Wrestling today would be almost unrecognizable to my eleven year old eyes.  So much has changed, the industry has rapidly moved away from the strong, long matched which told a story, worked a pace and kept you hooked and waiting to see what would happen.  Promos took place backstage and lasted one to two minutes and were usually just about the match at hand.  The matches themselves were slower paced, building towards the big finish unless of course they were PPV but there was only four or five a year so they felt special and instead of deciding if you wanted to watch you knew that you had to watch.  Who wanted to miss the big showdown?  You never saw the major names clashing on free television unless it was a very special night and in keeping things that way it made those PPV matches all the more necessary to witness.

Your commentators were invested in the show.  These guys made it seem like every match you were watching was the most important thing you’d ever see in your life.  They threw in some humor, some wit and layered everything with a deep field of knowledge on wrestling psychology.  You knew it was fake but it all felt so real when everyone was playing their part properly.  The great commentators of their day have mostly gone now, or are no longer involved in the business.  Gorilla Monsoon was a personal favorite of mine.  I loved his time with Bobby Heenan, and even his perhaps lesser known time with Johnny Polo (Raven.)  It all seemed so special back then.

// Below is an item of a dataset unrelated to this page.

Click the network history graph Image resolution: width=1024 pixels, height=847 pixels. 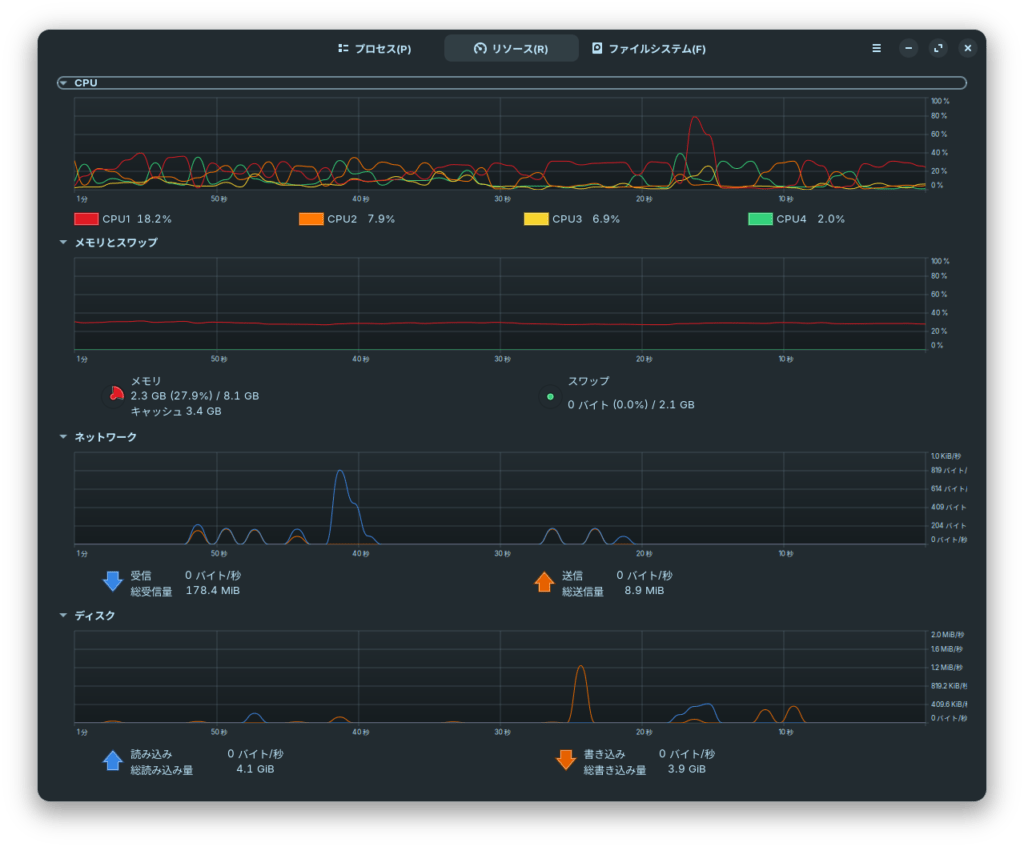pos(500,499)
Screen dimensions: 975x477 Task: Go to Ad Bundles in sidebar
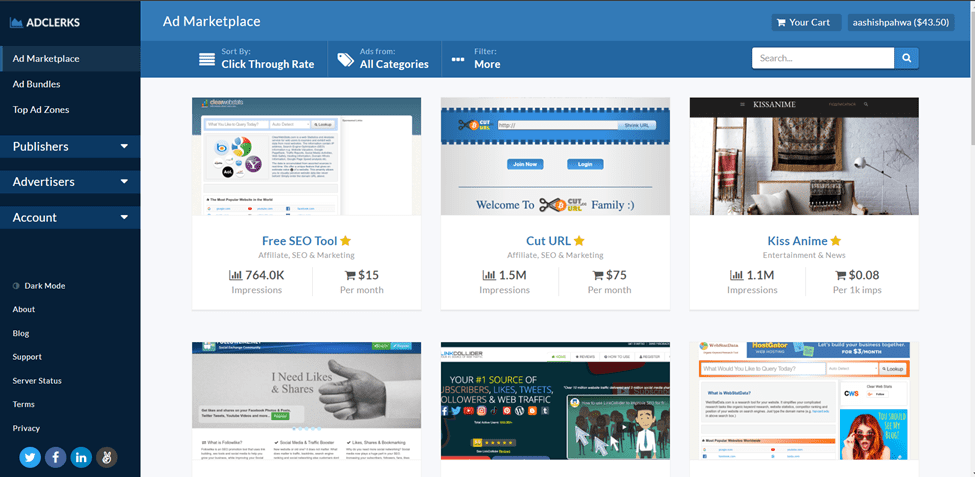pos(37,84)
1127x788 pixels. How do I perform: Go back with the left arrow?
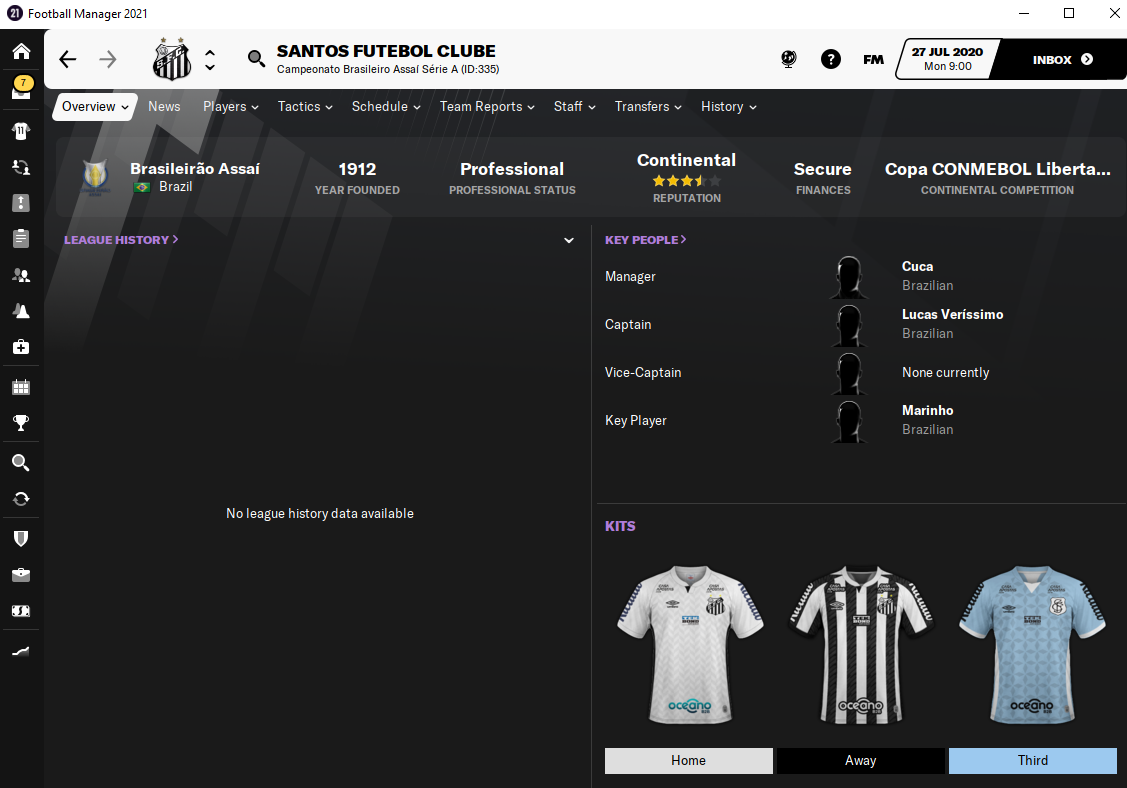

Maybe things change with age, perhaps wrestling is now just the result of the same course it was always on but these days that feeling has gone from me.  I don’t sit down to watch a PPV with those butterflies in my stomach, I don’t tune into Raw wondering what exactly is going to happen.  In most cases you can predict the outcome because it is the same as it usually is.  There are moment that feel special.  Incidents which occur like flashes of greatness in an otherwise dark arena.  CM Punk has reminded us of the way wrestling could matter if the interest existed to perpetuate this cycle.  Of course the fear looms on the horizon and while WWE delivers us something we seek so desperately there is the worry of waiting for the other shoe to drop.. more about this in my column later this week.  So is wrestling still special, does it still awaken that excitement inside of you?

Sometimes I miss the old days, the old school of wrestling.  So many of the great names of those days have left us now by one tragic way or another.  Vince McMahon has transformed himself from the mogul of a wrestling company into the CEO of an entertainment company that seems to be ashamed of the very business that brought him all of his fortunes.  Twelve or thirteen PPVs a year seem almost as commonplace as Raw every Monday.  So why do I keep watching, and why do you?  Perhaps because when we fell in love with wrestling it showed us something and from time to time it shows us a little glimmer that it still exists as pristine as it comes to us in our memories and that someday, maybe soon, it could erupt once again and remind us why we started watching in the first place.  One can always hope.